In the nineteenth century, European women resident in principal towns might patronise dressmakers, acquire clothes from department stores or make their own. The small social elite everywhere, including pastoral properties, observed proprieties. Particularly for formal occasions they endeavored to keep in touch with the latest, if sometimes inappropriate, styles worn back ‘home’. Protocol decreed ‘ladies’ minimise similarity to those Australian-born with supposedly ‘rough’ manners and careless attire. But trying to keep up appearances, anxiously making replacement crinolines or altering garments in rural areas (based on knowledge gleaned from ‘home’) you could be months behind the latest styles.

Working-class women active in stock control, farmyard duties or timber-getters wore practical, looser clothing. For men, both in urban and rural areas, dress was a particular sign of their occupations. Unlike business people and merchants in town, surveyors, gold diggers, miners, pastoralists and stockmen wore tough working clothes. These often failed to betray the finesse of class, being little different from clothes of indentured Pacific Islanders or indigenous cattlemen.

Turelins (Sarongs) and Kinka (Happy Dresses)

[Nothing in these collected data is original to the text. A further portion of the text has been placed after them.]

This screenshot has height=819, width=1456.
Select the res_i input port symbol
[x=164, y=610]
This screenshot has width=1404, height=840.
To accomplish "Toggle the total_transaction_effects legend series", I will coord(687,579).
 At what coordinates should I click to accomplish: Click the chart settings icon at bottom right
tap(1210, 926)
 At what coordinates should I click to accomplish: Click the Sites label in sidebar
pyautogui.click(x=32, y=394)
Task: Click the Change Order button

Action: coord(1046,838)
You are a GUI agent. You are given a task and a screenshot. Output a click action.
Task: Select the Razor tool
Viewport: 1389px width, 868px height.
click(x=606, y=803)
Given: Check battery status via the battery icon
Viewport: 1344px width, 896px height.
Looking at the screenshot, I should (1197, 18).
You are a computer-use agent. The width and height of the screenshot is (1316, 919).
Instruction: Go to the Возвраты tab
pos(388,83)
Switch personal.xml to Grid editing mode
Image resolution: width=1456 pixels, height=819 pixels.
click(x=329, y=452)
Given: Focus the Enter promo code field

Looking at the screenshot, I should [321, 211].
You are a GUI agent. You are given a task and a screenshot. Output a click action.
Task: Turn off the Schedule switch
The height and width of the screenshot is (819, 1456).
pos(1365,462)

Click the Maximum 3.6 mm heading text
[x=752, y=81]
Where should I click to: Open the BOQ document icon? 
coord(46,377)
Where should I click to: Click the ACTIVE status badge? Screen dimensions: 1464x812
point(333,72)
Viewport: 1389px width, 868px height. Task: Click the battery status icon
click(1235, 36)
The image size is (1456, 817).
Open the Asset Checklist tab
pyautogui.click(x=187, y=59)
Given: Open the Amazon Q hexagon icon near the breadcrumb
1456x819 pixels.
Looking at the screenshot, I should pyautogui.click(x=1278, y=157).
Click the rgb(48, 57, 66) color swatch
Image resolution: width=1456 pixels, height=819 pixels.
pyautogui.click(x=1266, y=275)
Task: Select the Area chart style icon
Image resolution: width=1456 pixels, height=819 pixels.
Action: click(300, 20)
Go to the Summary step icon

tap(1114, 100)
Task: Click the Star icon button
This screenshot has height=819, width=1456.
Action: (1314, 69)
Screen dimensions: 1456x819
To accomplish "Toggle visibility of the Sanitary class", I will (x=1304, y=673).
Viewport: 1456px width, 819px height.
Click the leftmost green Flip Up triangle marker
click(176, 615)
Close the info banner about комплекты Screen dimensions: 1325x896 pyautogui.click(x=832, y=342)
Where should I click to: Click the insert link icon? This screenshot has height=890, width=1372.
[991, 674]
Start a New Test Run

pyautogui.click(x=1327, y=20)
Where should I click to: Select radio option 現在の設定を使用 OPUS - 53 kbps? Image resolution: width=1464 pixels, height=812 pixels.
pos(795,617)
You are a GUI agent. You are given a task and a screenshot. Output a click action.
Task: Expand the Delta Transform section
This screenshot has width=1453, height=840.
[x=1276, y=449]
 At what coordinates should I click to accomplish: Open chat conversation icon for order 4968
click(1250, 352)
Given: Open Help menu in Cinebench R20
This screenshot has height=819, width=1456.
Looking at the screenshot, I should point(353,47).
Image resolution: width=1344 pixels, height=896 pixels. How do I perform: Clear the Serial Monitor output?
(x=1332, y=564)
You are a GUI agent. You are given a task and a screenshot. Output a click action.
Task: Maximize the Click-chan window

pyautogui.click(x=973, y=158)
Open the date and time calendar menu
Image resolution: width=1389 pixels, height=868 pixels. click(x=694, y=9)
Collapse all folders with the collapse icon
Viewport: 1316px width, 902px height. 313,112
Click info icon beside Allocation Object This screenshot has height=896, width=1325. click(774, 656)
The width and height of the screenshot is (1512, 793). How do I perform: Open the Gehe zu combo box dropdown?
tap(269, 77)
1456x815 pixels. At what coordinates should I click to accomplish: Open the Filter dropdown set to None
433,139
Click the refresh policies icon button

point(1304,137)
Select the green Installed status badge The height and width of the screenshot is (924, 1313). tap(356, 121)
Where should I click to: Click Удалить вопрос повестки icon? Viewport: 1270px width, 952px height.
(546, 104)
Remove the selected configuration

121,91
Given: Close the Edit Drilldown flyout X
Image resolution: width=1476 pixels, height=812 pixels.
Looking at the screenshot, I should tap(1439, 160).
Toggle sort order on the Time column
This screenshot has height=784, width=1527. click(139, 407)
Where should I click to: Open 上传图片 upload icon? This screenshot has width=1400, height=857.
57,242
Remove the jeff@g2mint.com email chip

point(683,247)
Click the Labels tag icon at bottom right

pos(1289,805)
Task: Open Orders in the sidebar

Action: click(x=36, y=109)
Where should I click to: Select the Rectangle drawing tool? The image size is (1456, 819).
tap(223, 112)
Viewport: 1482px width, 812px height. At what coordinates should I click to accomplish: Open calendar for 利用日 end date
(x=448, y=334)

Queensland, for years a tourist destination, has played on images of golden sun tanned bodies and colourful swimwear, though after the rationing of World War II urban clothes for both sexes remained conservative. And in the 1950s you could still see older men wearing neck to knee swimming costumes that they had bought in the 1930s. Certainly, following the mid-twentieth century youth revolution, Brisbane had its share of dressed up Bodgies, Goth, Punk and other subcultures but the truth is it has never been a serious centre of high-end fashion like Melbourne, lacking the rag trade of that city’s Flinders Lane. Essentially it is for beach, surf wear and the cover-up Stinger Suit (protecting against venomous jellyfish) that the State is best known. Paula Stafford’s business, located at Surfers Paradise, is credited as the first manufacturer of bikinis in Australia, the designer legendary for her commercial acumen and saucy leisurewear from the early 1950s. Most renowned though is Billabong surf wear founded at Burleigh Heads in the early 1970s and now a vast global brand. Queensland designers Easton Pearson, with a partnership base in Brisbane from 1989, also have a worldwide clientele in the twenty-first century. Eclectic and imaginative, fusing motifs from diverse cultures, they are the closest thing to international fashion Queensland has yet produced.